PROBLEM TO SOLVE: Once you find the line containing "You are a computer-use agent." in the data below, copy it and each following line exactly, up to and including the line containing "Instruction: Open the skin theme shirt icon", and nothing else.

EXTRACTED RECORDS:

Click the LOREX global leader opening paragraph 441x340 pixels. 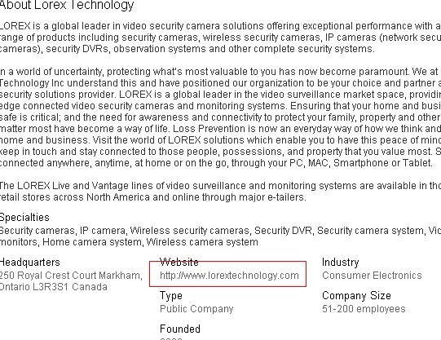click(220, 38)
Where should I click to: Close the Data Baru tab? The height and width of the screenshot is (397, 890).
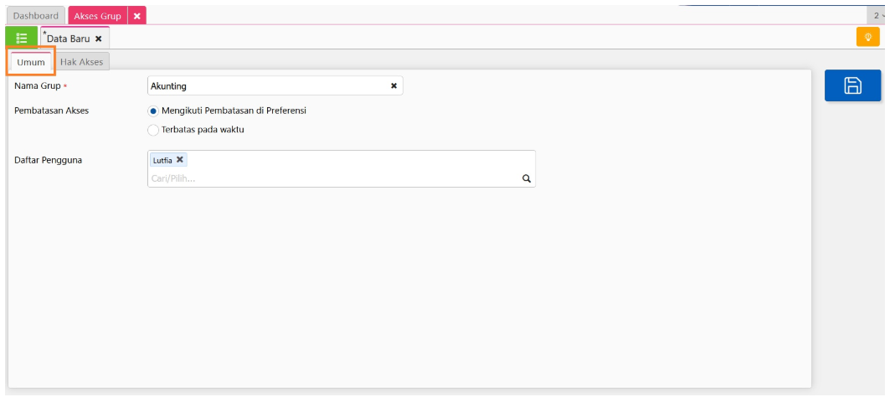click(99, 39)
---
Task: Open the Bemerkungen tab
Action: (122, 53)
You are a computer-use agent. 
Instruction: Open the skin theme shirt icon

ANSWER BOX:
You are a computer-use agent. 
Instruction: Open the skin theme shirt icon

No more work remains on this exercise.